他這個姐姐生得花容月貌,嬌豔靈動,乃是十裏八鄉少見的一等一美人,尤其她性情溫婉柔弱,家務勞動一應由她操辦,十幾年來任勞任怨,從不訴苦,可謂無可挑剔。

只是她越遷就,他就越讨厭,在他心中,她還比不過小時候養過的小土狗,至少狗有脾氣,惹急了還會咬人,不至于無趣。

蔣泊宇的臉色不怎麽好,擡步越過她,冷聲念叨:“啧,這哪裏有大石頭?阿爹怕不是老糊塗,記錯了吧?”

蔣南絮沒有錯過他眼底的嫌棄和嘲諷,不動聲色移開目光,語調沒有什麽起伏:“仔細找找吧,許是被雪埋了。”

昨夜的一場大雪,幾乎導致地面上所有的顯眼标志一并被白色掩埋,蔣南絮找了好大一圈,才終于在一棵松樹後面發現了大石頭青灰色的一角。

周圍沒有腳印,應當沒有被別的村民給發現。

意識到這點,蔣南絮松了口氣,同時也有些竊喜。

清源村靠山吃山,以打獵為生的村民可不止他們一家,冬日的獵物沒有別的季節多,這藏在雪下的獵物無異于天降糧食,所以就算有人悄悄拿走了,他們也沒處說理去。

蔣南絮彎腰觀察了一下地形,石頭到地面有一定的高度,不算太高,但是較為陡峭,有一處的植被枝幹有明顯被壓折的殘跡,蔣南絮猜測這裏應當就是她爹不慎摔下去的地方,而獵物就被埋在了石頭下方的泥地裏。

陡坡沒有落腳的地方,直接從石頭旁邊下去似乎行不通。

蔣南絮走遠一些,才找了條勉強能容人下去的小徑,剛想伸腳試試虛實,旁邊就傳來蔣泊宇不屑的聲音:“你跑那麽遠做什麽?直接從這下去啊……”

然而他的話還沒說完,就一腳踩空,直愣愣地栽倒下去。

噗通!

鬼哭狼嚎的哭喊聲剎那間響徹雲霄,蔣南絮眉心跳了跳,皺眉看向坡底的蔣泊宇,他已經從雪地裏坐了起來,捂着右腿疼得龇牙咧嘴。

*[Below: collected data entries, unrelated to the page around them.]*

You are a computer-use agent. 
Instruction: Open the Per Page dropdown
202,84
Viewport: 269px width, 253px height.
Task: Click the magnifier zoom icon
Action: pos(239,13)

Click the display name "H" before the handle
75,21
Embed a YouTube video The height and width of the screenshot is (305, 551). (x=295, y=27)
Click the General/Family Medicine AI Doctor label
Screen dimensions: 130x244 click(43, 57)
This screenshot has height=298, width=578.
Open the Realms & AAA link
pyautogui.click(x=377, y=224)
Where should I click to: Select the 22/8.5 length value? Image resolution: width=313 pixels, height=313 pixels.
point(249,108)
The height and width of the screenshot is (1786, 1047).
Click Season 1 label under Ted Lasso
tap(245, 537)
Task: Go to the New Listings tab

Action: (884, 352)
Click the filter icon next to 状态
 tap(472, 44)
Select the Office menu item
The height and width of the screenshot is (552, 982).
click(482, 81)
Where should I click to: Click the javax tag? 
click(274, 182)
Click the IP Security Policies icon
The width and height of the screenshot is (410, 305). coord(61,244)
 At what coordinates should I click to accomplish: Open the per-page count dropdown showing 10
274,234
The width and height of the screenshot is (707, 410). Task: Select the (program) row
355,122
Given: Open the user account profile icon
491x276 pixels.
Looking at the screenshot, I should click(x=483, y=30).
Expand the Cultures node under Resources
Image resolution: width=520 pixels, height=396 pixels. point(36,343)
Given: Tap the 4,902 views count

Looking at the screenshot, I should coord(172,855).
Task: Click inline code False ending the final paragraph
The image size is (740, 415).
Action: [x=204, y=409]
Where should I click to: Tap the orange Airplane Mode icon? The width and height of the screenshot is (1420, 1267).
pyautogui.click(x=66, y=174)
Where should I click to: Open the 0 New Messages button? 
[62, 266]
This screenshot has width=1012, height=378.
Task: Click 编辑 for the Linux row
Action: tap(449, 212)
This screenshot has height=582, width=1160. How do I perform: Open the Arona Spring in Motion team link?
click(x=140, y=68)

耐心在此刻被消耗殆盡,她早就受夠這個蠢貨弟弟了,簡直成事不足敗事有餘,但是她又不能真的丢下他不管,畢竟他要是出了什麽事,回家後受訓挨打的只會是她。

山路并不好走,深深淺淺踩進雪裏,很難探尋到真實的地面,蔣南絮抓着周圍植被的莖杆,小心翼翼順着小徑滑下陡坡,還沒來得及站穩,就聽到不堪入耳的謾罵。

詞彙粗俗難聽,出自鄉野,罵的對象,自然是她。

無非是責怪她不早早提醒,故意害他摔下陡坡。

蔣南絮在他身邊蹲下,聞言并沒有多少情緒變化,就像是早已習慣他的惡語相向,只伸手摁住他的肩膀,輕聲警告:“在傷口惡化之前,你還是別動的好。”

因着阿爹是在山中行走的獵戶,跌打損傷乃是家常便飯,蔣南絮常年耳濡目染,也就學會了一些基本的處理方法,故而蔣泊宇沒再掙紮亂動。

蔣南絮掀開他的褲腳,一番檢查下來,不由失望地垂下眼眸,他比她想象中受的傷要輕,除了一些皮肉擦傷,僅僅只是崴了腳而已。

可惜了,怎麽就沒把腿摔斷呢。

“阿、阿姐……”

蔣南絮回過神,敏銳察覺出他語氣的異樣,疑惑擡眸,正巧撞進他慌慌張張的眸子,與方才哭天喊地的勁不同,蔣泊宇此刻的臉色煞白,活像是青天白日裏撞了鬼。

循着他的視線望過去,蔣南絮才注意到,在她弟弟的正前方,大石頭下面的縫隙處,躺着一位臉色慘白的男人。

半邊身子被雪掩埋,月牙白的衣裳幾乎與雪色融為一體,烏黑的長發,精致的側臉,優越到極致的五官輪廓,僅一眼,便叫人難以忘卻。然而,那從他身體四周溢散開來的鮮血,又叫人望而卻步。

“死、死人啦!”

蔣泊宇哪裏見過這等駭人的場面,頓時吓得魂飛魄散,邊喊邊往後挪動屁股,手腳并用地想要逃離原地。

蔣南絮的臉色跟着變了變,第一反應也是跑,畢竟她長這麽大,除了長輩離世,就沒見過幾回屍體,更何況還是這種死因不明的荒山野屍。

還沒往後退兩步,蔣南絮猛地停下腳步。

如果她今天沒有拿到獵物,肯定逃不過阿娘的一頓毒打,這也就罷了,更令她頭疼的問題是家中的存糧已然見底,她阿娘絕對會借此機會把她嫁出去換取糧食。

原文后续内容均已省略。